This function simultaneously explores several variables with a fixed integer rating scale. For non-factor variables, the default values for tabulation are the mininum and the maximum of all variables but can be specified by user.

The classes of the variables can be 'integer', 'factor' or 'logical but should not be any mixture of these.

Unlike function 'alpha', the argument 'reverse' has a default value of FALSE. This argument is ignored if 'vars.to.reverse' is specified.

Options for 'reverse', 'vars.to.reverse' and statistics of 'means', 'medians', 'sds' and 'total' are available only if the items are not factor. To obtain statistics of factor items, users need to use 'unclassDataframe' to convert them into integer.

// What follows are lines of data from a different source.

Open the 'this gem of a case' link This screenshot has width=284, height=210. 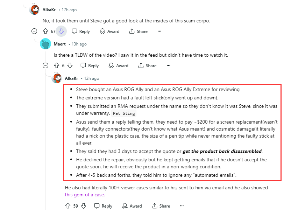tap(85, 195)
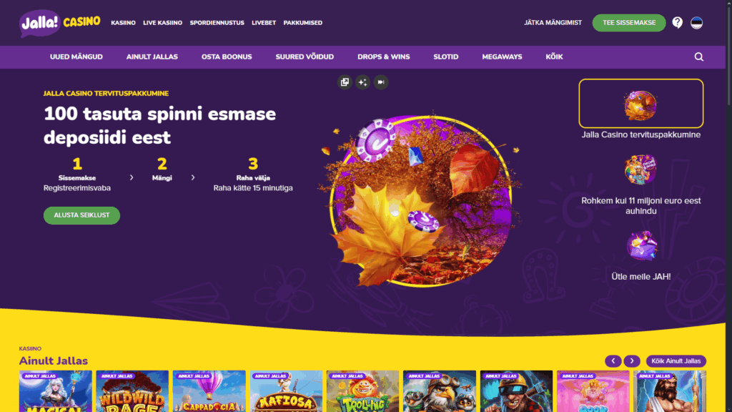Select the 11 miljoni euro promo icon
The height and width of the screenshot is (412, 732).
[641, 169]
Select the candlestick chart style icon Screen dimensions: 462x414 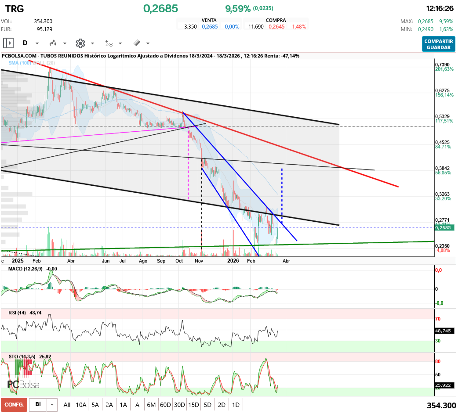click(53, 43)
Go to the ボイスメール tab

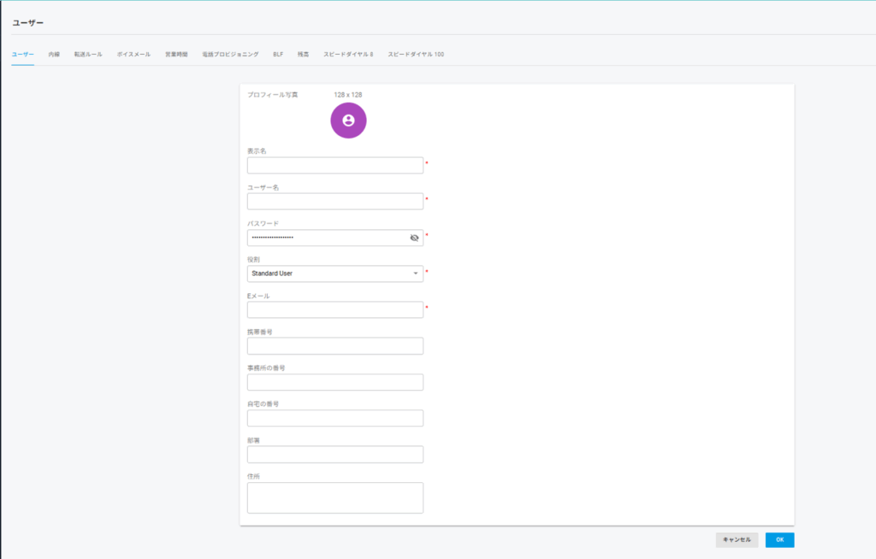[x=133, y=55]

When the 'by' argument is given, 'reverse' and 'vars.to.reverse' do not apply. Instead, columns of the 'by' variable will be formed. A table will be created against each selected variable. If the variable is a factor or coerced to factor with 'vars.to.factor', cross-tabulation will result with percents as specified, ie. "column", "row", or "none" (FALSE). For a dichotomous row variable, if set to 'TRUE', the prevalence of row variable in the form of a fraction is displayed in each subgroup column. For continuous variables, means with standard deviations will be displayed. For variables with residuals that are not normally distributed or where the variance of subgroups are significantly not normally distributed (using a significance level of 0.01), medians and inter-quartile ranges will be presented if the argument 'iqr' is set to "auto" (by default). Users may specify a subset of the selected variables (from the 'vars' argument) to be presented in such a form. Otherwise, the argument could be set as any other character string such as "none", to insist to present means and standard deviations.

When 'test = TRUE' (default), Pearson's chi-squared test (or a two-sided Fisher's exact test, if the sample size is small) will be carried out for a categorical variable or a factor. The two-sample t-test (or ANOVA F-test, when there are more than 2 levels of 'by') will be computed for a numeric variable. If the numeric variable is included in the 'iqr' argument, (manually or automatically), Wilcoxson's ranksum test or Kruskal-Wallis test will be performed instead.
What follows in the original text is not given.